After my article ran, Delmarie Cobb, a lifelong Bronzeville resident and owner of the Publicity Works PR firm fired off an angry email to 4th ward alderman Sophia King’s office about the parking plan and cc-ed me. “Now, the city wants to take more green space so the harbor users will have more parking options,” she wrote. “There’s plenty of parking at the old Michael Reese parking lots.”
In addition to the 650 aforementioned nearby beach and harbor parking spaces, there are 250 public parking spots at the former hospital site, a ten-minute walk from the beach at 31st and Cottage Grove. The city purchased the property under Mayor Richard M. Daley as part of its failed bid for the 2016 Olympics.
“Until the city decides what to do with that land, it should be used to accommodate beach goers,” Reese wrote. “We’re already paying for that land, so why should we pay an additional $1.6 million for 250 parking spaces?… On Fullerton, the city [built] six additional acres for green space. At 31st St., the city found 85,000 square feet of green space to turn into a parking lot.”

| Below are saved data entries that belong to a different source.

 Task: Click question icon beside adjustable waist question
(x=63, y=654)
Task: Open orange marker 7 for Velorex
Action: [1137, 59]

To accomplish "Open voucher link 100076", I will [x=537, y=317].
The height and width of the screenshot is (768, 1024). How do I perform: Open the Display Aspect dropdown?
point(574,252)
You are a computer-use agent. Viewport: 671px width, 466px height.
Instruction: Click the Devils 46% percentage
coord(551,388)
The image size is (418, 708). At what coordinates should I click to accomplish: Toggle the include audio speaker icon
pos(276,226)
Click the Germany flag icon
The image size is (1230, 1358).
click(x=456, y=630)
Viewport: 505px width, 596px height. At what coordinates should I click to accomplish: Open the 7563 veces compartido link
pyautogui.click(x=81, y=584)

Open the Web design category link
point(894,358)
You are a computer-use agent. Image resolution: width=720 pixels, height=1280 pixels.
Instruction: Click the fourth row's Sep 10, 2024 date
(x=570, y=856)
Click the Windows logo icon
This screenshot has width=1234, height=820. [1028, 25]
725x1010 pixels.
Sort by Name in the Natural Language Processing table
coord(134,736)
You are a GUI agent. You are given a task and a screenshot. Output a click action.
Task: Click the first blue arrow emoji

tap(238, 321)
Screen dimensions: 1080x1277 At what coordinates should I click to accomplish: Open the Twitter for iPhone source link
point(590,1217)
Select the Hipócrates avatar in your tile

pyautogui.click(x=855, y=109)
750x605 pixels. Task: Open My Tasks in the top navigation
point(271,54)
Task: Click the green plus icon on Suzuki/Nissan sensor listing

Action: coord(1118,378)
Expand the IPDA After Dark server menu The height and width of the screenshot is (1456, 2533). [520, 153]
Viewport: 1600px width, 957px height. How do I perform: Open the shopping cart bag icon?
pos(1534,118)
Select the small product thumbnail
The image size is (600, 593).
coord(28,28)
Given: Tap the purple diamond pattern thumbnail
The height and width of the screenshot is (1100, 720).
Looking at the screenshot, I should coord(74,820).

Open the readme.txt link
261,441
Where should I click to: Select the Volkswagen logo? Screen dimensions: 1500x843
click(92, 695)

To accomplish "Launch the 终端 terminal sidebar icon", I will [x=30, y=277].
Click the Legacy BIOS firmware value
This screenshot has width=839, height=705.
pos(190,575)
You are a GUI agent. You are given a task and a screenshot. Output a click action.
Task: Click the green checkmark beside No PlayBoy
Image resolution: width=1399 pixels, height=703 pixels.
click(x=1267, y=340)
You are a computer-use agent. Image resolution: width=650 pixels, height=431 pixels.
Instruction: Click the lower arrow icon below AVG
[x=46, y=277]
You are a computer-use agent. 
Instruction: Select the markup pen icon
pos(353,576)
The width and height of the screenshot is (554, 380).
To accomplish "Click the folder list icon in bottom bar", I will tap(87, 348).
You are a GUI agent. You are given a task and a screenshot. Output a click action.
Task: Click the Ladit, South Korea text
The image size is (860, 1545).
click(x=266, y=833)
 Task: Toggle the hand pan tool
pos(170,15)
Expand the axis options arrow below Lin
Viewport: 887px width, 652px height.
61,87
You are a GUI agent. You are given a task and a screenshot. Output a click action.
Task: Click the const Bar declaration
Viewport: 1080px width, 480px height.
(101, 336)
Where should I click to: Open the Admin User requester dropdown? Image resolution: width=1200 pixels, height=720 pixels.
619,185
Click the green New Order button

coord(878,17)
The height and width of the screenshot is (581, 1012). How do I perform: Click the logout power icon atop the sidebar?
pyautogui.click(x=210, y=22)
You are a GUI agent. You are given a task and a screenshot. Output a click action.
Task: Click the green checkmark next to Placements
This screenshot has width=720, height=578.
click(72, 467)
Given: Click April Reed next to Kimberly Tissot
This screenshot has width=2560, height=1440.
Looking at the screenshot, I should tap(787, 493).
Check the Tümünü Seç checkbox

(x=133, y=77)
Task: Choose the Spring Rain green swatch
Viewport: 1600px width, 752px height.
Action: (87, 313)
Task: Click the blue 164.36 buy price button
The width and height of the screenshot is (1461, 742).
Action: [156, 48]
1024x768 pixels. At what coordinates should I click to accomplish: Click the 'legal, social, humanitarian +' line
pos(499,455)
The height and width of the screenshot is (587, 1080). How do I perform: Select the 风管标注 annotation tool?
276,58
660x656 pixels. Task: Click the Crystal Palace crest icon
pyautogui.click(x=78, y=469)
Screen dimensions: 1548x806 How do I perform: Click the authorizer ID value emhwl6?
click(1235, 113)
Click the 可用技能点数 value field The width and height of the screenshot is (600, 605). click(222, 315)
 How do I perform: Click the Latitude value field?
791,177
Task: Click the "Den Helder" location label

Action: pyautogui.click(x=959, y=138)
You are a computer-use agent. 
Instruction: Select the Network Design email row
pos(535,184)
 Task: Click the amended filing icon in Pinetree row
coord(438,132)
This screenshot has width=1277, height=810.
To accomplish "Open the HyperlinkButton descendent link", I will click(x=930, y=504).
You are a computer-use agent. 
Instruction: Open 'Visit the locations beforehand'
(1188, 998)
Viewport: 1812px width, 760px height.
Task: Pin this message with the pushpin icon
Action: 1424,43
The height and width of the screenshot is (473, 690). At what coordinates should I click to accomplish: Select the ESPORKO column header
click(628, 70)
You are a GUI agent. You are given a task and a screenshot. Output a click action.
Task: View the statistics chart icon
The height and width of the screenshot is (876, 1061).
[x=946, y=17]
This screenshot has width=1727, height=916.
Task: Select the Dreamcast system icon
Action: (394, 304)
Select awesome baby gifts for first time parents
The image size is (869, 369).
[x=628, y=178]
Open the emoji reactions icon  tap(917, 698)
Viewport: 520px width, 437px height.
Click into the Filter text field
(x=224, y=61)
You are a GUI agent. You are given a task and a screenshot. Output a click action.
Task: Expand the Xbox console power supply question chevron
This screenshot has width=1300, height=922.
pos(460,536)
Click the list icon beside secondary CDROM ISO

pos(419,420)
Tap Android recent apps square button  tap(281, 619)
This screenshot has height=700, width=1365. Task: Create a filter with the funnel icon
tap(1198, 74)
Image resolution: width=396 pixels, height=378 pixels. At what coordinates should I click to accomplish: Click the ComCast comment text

4th Ward staffer Prentice Butler declined to comment on the lot expansion project, except to confirm that Alderman King is in favor of the plan.
When I reached Cobb this afternoon, she told me that she has since realized that, while the parking lot expansion will eliminate green space west of the drive, it won’t affect parkland closer to the beach that is used for barbecues, land she says is in short supply. While that’s less objectionable to her, she still finds it problematic that money was found for more asphalt while a community center originally planned as part of the harbor project, completed in 2012, was never funded.
While the park district and the 4th Ward haven’t had much to say about why exactly it’s believed that another 250 spaces are needed, Cobb offered an explanation. She provided a photo taken last winter of a permanent sign installed by the garage entrance claiming that all public parking spots in the 317-space facility was full, and spaces were only available to people with harbor passes. “Obviously the garage wasn’t full in the middle of the winter, but they were treating it like a private garage for boaters,” Cobb said.
Cobb says that when King took office last spring, she asked the park district to remove that sign and put up a new one stating that the garage spaces are available to the general public. Cobb recently went out with an intern and interviewed boaters to learn more about the parking situation. She says the boaters, many of whom live outside of the city, told them the lot expansion is planned because harbor pass holders were sometimes having trouble finding space in the now-public garage.
“The boaters said they don’t feel they should have to schlep all their stuff from the Michael Reese site to the harbor,” Cobb said. “That’s fine for the residents, but not for the boaters.”
“It just goes to show, the city can always find money to do what they want to do, such as projects to entice tourists,” Cobb said. “But they can never find money for the things we need like the community center, things that improve quality of life for neighborhood residents.”